Stealth company. But how does a company go about promoting an item guaranteed to offend the most profound moral convictions of a substantial wedge of the American public? That is the question for one nameless company--and it may well be one of the thorniest challenges in modern marketing history.

For now, the strategy is secrecy. The Population Council, a family-planning research group sponsoring the drug at the FDA, will not even reveal the name of the company to which it has sold the rights--worth $28 million--to market the pill. Even the most promising customers of the drug--private clinics that perform 90 percent of abortions--may not peek behind the veil of anonymity, a situation more evocative of black-market arms dealing than the pharmaceuticals industry. The National Coalition of Abortion Providers will hold a conference October 19 to 21 to discuss mifepristone, but the conference syllabus is not allowed to refer to the company by name. "I have to call the speaker the mifepristone person," says Ron Fitzsimmons, executive director of the organization.

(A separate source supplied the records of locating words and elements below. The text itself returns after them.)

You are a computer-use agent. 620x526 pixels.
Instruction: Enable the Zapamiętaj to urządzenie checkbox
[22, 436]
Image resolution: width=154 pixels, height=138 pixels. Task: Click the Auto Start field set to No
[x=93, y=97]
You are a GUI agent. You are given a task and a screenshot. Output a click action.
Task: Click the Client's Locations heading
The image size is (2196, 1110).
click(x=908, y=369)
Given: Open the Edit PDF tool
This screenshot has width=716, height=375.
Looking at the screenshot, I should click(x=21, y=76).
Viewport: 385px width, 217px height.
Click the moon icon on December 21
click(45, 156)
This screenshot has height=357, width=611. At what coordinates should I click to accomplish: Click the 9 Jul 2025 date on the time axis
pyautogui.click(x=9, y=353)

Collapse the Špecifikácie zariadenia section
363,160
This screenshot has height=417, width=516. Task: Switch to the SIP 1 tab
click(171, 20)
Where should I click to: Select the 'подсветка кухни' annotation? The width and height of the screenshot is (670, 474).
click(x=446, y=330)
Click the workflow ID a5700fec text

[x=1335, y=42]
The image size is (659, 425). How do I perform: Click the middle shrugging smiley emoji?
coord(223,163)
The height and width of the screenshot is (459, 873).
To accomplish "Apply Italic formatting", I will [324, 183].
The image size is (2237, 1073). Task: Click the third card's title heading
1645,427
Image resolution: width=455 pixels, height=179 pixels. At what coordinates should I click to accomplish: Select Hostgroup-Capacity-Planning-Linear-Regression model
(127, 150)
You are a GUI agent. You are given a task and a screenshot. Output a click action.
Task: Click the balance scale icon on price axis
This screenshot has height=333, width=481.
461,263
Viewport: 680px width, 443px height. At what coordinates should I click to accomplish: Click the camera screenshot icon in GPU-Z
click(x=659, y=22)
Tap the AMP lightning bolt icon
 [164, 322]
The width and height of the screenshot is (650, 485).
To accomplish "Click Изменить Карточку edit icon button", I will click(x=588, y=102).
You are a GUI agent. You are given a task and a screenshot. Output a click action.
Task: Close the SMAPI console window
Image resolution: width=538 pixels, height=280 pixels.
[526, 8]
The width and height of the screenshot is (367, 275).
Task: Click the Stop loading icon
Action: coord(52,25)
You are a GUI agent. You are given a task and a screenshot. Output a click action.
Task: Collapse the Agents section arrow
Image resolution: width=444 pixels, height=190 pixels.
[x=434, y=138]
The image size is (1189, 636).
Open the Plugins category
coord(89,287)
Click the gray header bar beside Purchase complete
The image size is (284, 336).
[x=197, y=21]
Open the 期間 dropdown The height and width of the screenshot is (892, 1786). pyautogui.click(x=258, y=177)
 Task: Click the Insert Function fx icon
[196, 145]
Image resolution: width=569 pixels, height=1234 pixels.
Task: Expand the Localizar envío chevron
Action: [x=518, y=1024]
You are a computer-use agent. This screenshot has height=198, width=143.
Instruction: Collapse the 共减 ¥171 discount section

The insistence on secrecy is understandable. Since 1990, over a thousand acts of violence against clinics have occurred. On top of worries about physical violence come fears of financial loss. What company wants to be associated with a product designated by the Pro-Life Activist's Encyclopedia as "the chemical coathanger"? Antiabortion forces have already won enough battles over the pill to give pause to any marketing executive. In 1989, the Bush administration banned imports of RU-486 (the initials stand for Roussel Uclaf, the French manufacturer). That ban was overturned by the Clinton administration. Even so, the American subsidiary of the pill's manufacturer, Hoechst Marion Roussel, was intimidated enough to donate the licensing rights for mifepristone to the Population Council in 1994. "By donating the rights," explains Charles Rouse, a spokesman for the company, "we could be free and clean without any ties to it."

The marketing of the pill will be aimed at physicians rather than consumers--which only makes sense given that mifepristone will have to be administered by doctors. There will be no advertising, no real hard sell of the drug. Instead, the company wants to expand options for women, so that more doctors are willing to do abortions.

The strategy is shrewd. It implies the abortion pill won't be marketed at all. The company would like to be known as an information provider, as a bearer of medical alternatives, not as an entity with a profit margin. To the extent possible, it would like to be seen as something akin to a charity.

From a business standpoint, it's not clear how lucrative mifepristone will be. One estimate of the potential market is $100 million--not very big given the size of the controversy. The procedure takes time, and 5 percent of the women who undergo the procedure must have surgical abortions anyway. Some abortion providers also believe physicians will wait on the sidelines for a time to monitor the demand--and perhaps the backlash.